→ TEXTO FORNECIDO:
——————————

Nestes termos, salienta que a dissolução da sociedade é uma modificação da sua situação jurídica que se caracteriza pela sua entrada em liquidação e não de uma extinção, conservando esta a sua personalidade jurídica (artigo 146.º, n.º 2 do CSC) até que seja registado o encerramento da liquidação (artigo 160.º, n.º 2 do CSC).

Deste modo, a personalidade tributária da sociedade não é afetada com a declaração de insolvência, nos termos do art.º 15.º da LGT. Tal como consignado no art.º 8.º, n.º 5, alínea a) do Código do IRC, na esteira do disposto no artigo 160.º, n.º 2, do CSC, a cessação da atividade ocorre apenas na data do encerramento da liquidação. Consummatum est, então sim, findará a personalidade tributária em sede de imposto.

A redação do artigo 268.º, n.º 1 do CIRE consagrava, à data, a isenção de tributação em IRC das mais-valias resultantes da dação em cumprimento ou da cessão de bens aos credores, e não da venda.

Como resulta da letra da lei apenas estão abrangidas pela isenção de IRS, as mais-valias resultantes da dação em cumprimento de bens do insolvente e da cessão desses bens aos credores e já não as resultantes da venda desses bens – figuras jurídicas inequivocamente distintas e tratadas autonomamente no Código Civil, ainda que o seu produto seja aplicado no pagamento aos credores.

Salienta, contudo, que, salvo o devido respeito, qualquer que seja o juízo sobre a bondade da opção legislativa, não pode sustentar-se que o legislador pretendia também abranger na isenção prevista no artigo 268.º, n.º 1 do CIRE as mais-valias resultantes da venda de bens do devedor. Na verdade, a ser assim, por certo o teria dito expressamente (cfr. art. 9.º, n.º 3, do CC), tanto mais que as situações de venda serão mais vulgares que as de dação em pagamento ou cessão de bens aos credores. Refere que, nada permitia concluir, designadamente a ratio legis, que o legislador quisesse aplicar às situações em que há venda de bens (transferência de bens do insolvente para terceiros) tratamento idêntico àquele em que há uma transferência direta de bens da esfera patrimonial do insolvente para a dos credores, sendo legítimo concluir que pretendeu estimular este modo de extinção das dívidas do insolvente.

Acrescenta ainda que, o legislador, na nova redação dada ao art.º 268.º, n.º 1 do CIRE, ao isentar de IRC tais rendimentos, assumiu que os mesmos anteriormente estavam sujeitos às regras de incidência. Em conclusão, até à entrada em vigor da Lei nº. 114/2017, de 29 de dezembro (que não tem eficácia retroativa nem é uma lei interpretativa), a compra e venda estava sujeita a imposto.

Neste sentido, e assumindo que o legislador soube exprimir o seu pensamento em termos adequados, a extinção das obrigações declarativas e fiscais que o art.º 65.º, n.º 3 do CIRE faz decorrer da deliberação de encerramento da atividade do estabelecimento terá de se coadunar com a solução prevista no art.º 268º, n.º 1 do CIRE, que pressupõe a possibilidade de existência de atividade económica, ao longo do processo de insolvência e até ao seu termo.

——————————

→ EXTRATO DE DADOS:
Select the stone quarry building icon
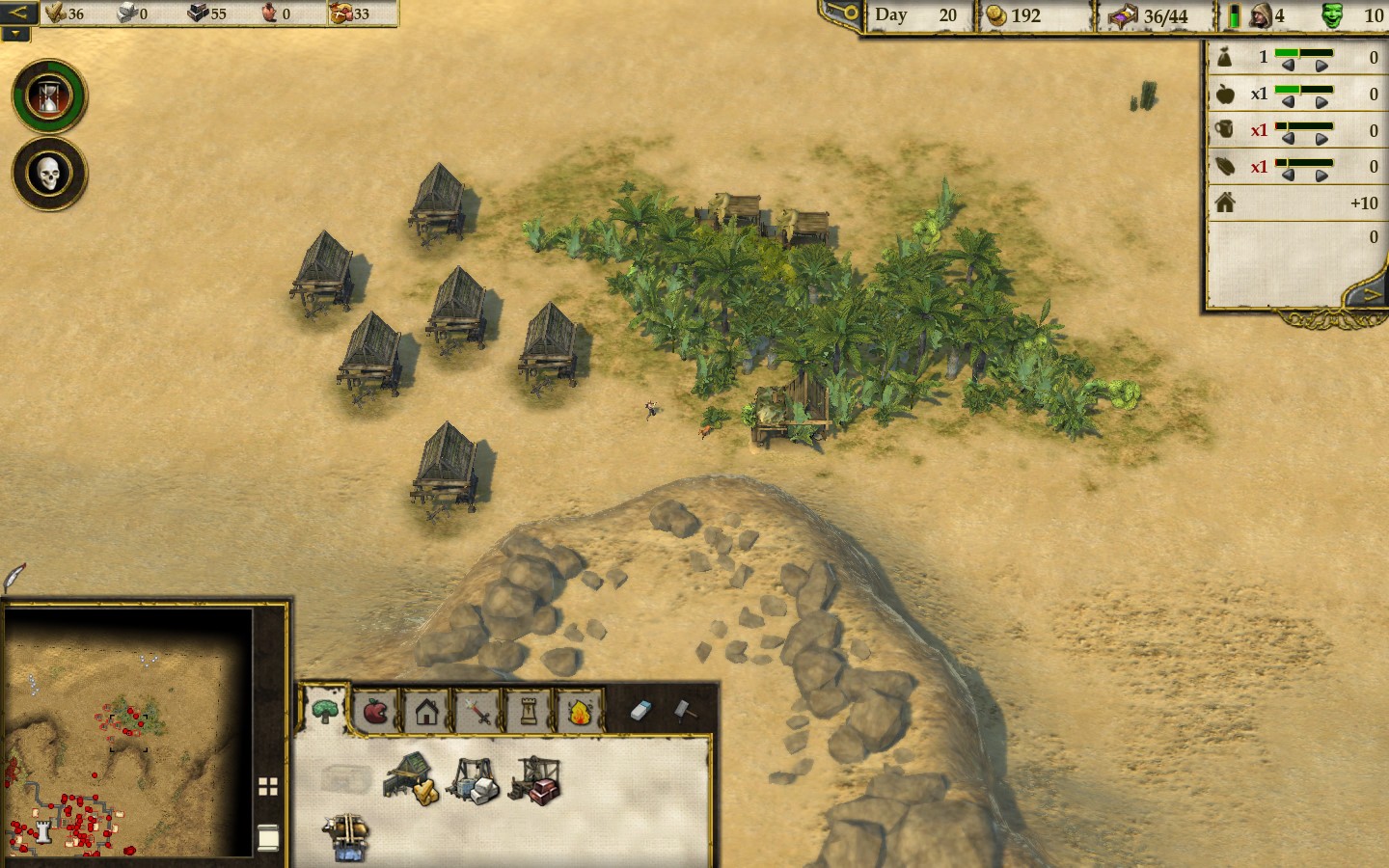The height and width of the screenshot is (868, 1389). [473, 780]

——————————

→ O QUE FAZER:
• a. Resuma o texto fornecido em duas frases.
• b. Enumere todos os artigos de lei citados no texto fornecido, cada um uma única vez e acompanhado do respetivo diploma.

→ SOLUÇÕES POR TAREFA:
• a. A dissolução da sociedade corresponde à sua entrada em liquidação e não a uma extinção, pelo que a sociedade conserva a personalidade jurídica e tributária até ao registo do encerramento da liquidação, não sendo esta afetada pela declaração de insolvência. À data, a isenção de IRC prevista no artigo 268.º, n.º 1 do CIRE abrangia apenas as mais-valias resultantes da dação em cumprimento e da cessão de bens aos credores, e não as da venda, que esteve sujeita a imposto até à entrada em vigor da Lei n.º 114/2017, de 29 de dezembro.

• b.
- Artigo 146.º, n.º 2 do CSC
- Artigo 160.º, n.º 2 do CSC
- Artigo 15.º da LGT
- Artigo 8.º, n.º 5, alínea a) do Código do IRC
- Artigo 268.º, n.º 1 do CIRE
- Artigo 9.º, n.º 3 do CC
- Artigo 65.º, n.º 3 do CIRE